Bénéficiant haut la main d’un des meilleurs sons du festival, les hollandais vont faire chavirer le Glazart du côté psychédélique de la force doom (9). Un premier set, le plus stoner des trois, en forme de mise en bouche et en garde pour ce qui va suivre les deux jours suivants. Le guitariste, coiffé d’un casque anti-bruit, improvise le peu de solos qui saupoudrent la petite heure de set.
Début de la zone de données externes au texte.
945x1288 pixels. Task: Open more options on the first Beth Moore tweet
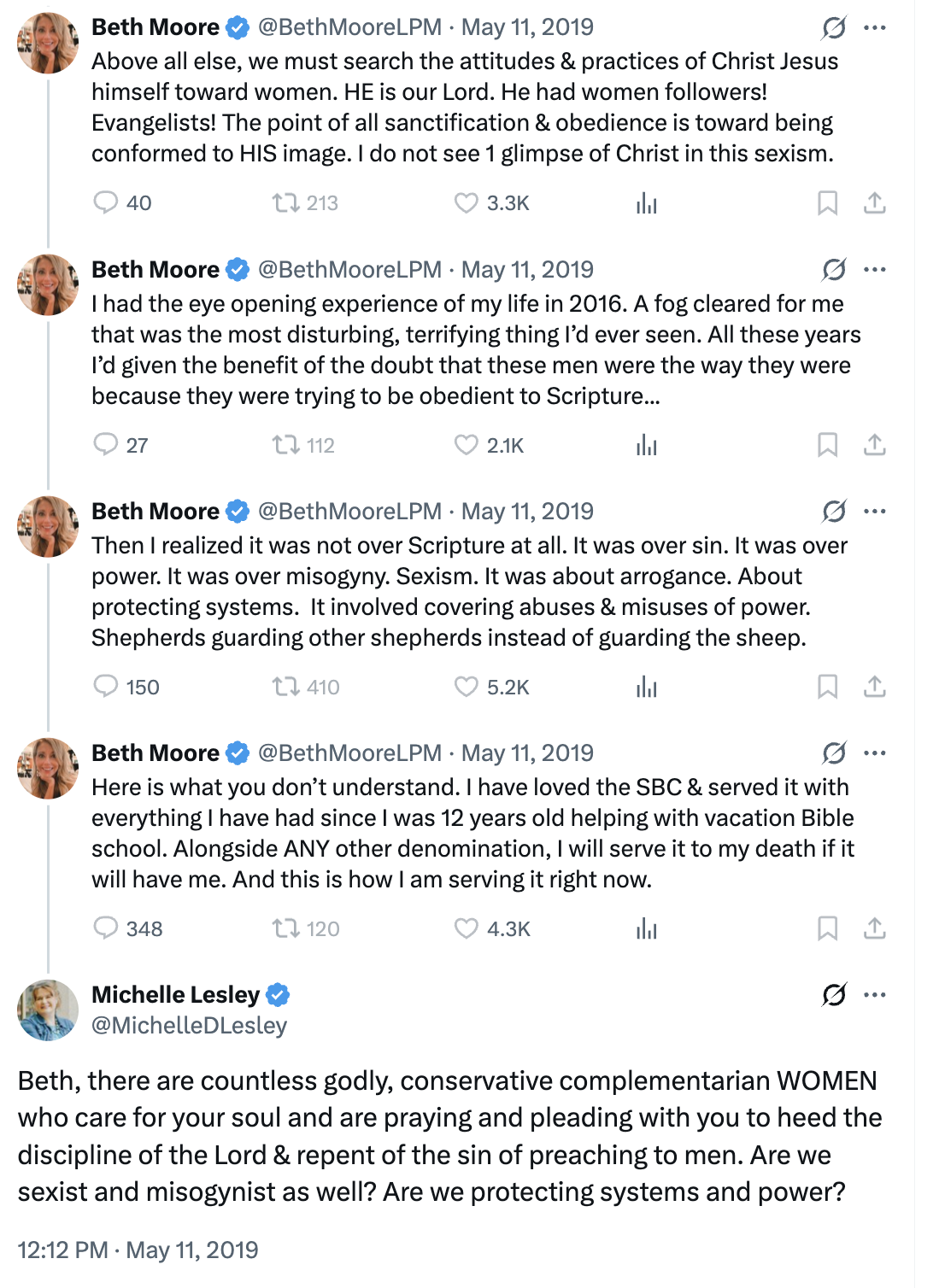[x=875, y=27]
On sent que certains morceaux ne sont plus joués depuis longtemps et que le groupe a du en rebosser certains pour l’occasion, merci.
Palme d’Or du Jury.
RAMESSES
Après ce grand et unique moment, une partie du public quitte les lieux, plus pour une question de transport que de bouderie du trio anglais, formé en 2003 déjà mais inactif depuis 2013, qui va prouver pourquoi il clôture ce premier jour de festivités. On peut dire qu’ils ont bien fait de se reformer les bougres. Mené par un bassiste/chanteur au registre vocal varié, allant du chant clair au growl en passant par des voix criées typiquement black, Ramesses va faire montre de ses capacités scéniques. Un éventail musical allant de passages presque death (old school) à des ambiances plus psychés, aérant de fait son set, impeccable, rondement mené de bout en bout et baigné de stroboscopes.
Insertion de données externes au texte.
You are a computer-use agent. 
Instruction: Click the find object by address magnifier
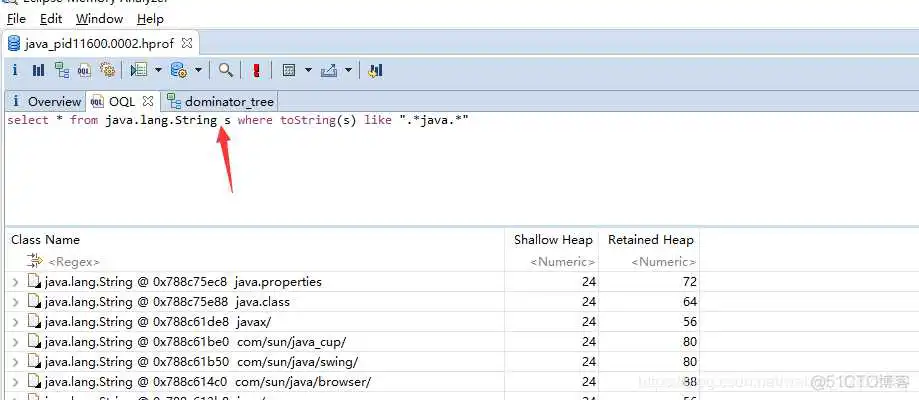[226, 70]
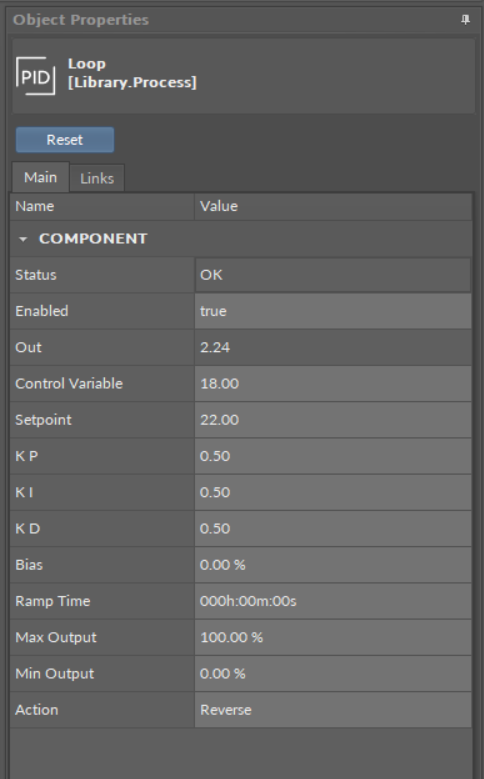Select the K I value field
484x779 pixels.
pyautogui.click(x=333, y=492)
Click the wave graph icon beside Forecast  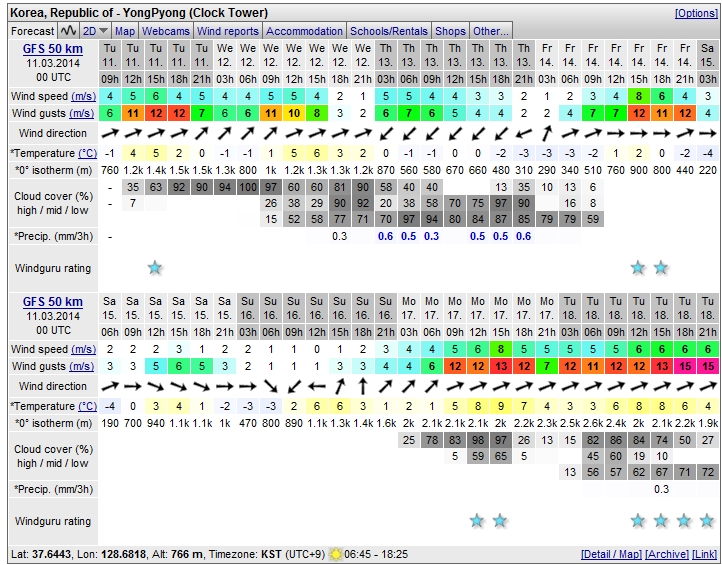[x=69, y=31]
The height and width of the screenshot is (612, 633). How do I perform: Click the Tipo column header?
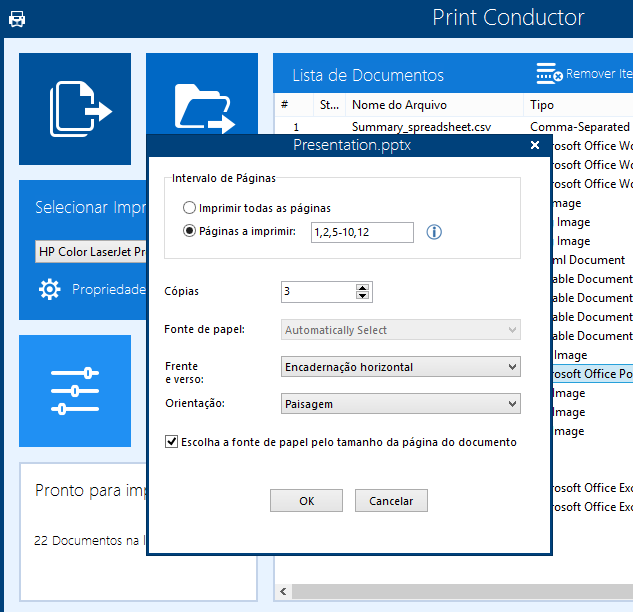pos(542,104)
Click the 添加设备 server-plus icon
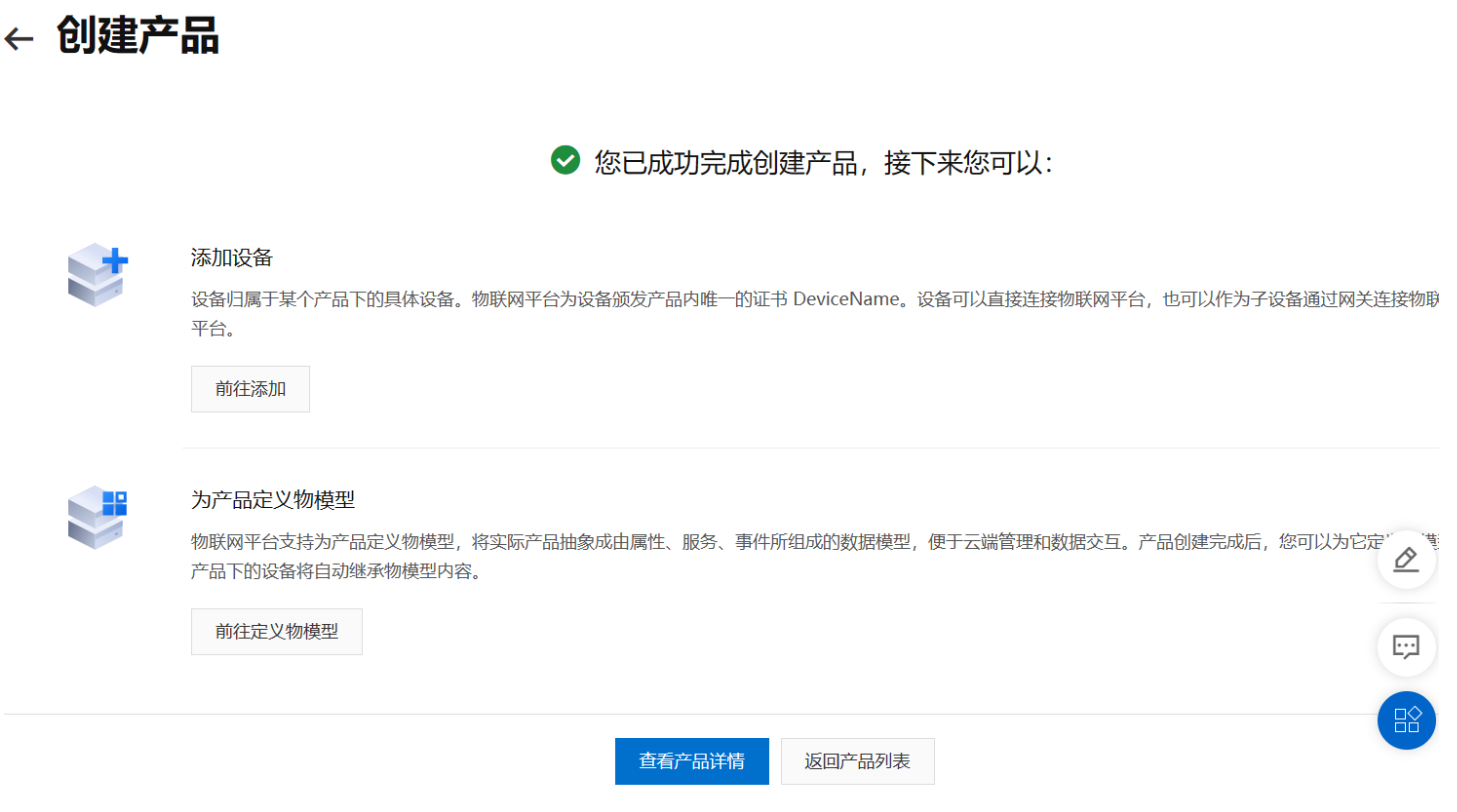Image resolution: width=1457 pixels, height=812 pixels. click(98, 273)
Le batteur, au jeu en permanence décroisé, impressionne derrière son kit aux cymbales démesurées, grosses et lourdes comme des gongs et au tom alto épais comme un tom basse. On a même droit à quelques blast-beats. Guitare et basse empilent les couches de gras mais pas seulement, et le côté black cru de leur productions studio laisse ici place à plus d’épaisseur. De quoi avoir le riff de « Master your Demons » en tête pour la nuit.
Palme d’Or de l’Epilepsie.
Fin du premier jour seulement et autant de baffes que de groupes. L’after party verra plus de membres de groupes déambuler sur un dancefloor qui vire au disco, que de spectateurs, Paris ayant cet inconvénient de sa taille et le Glazart de son éloignement relatif. Dodoom, à doomain.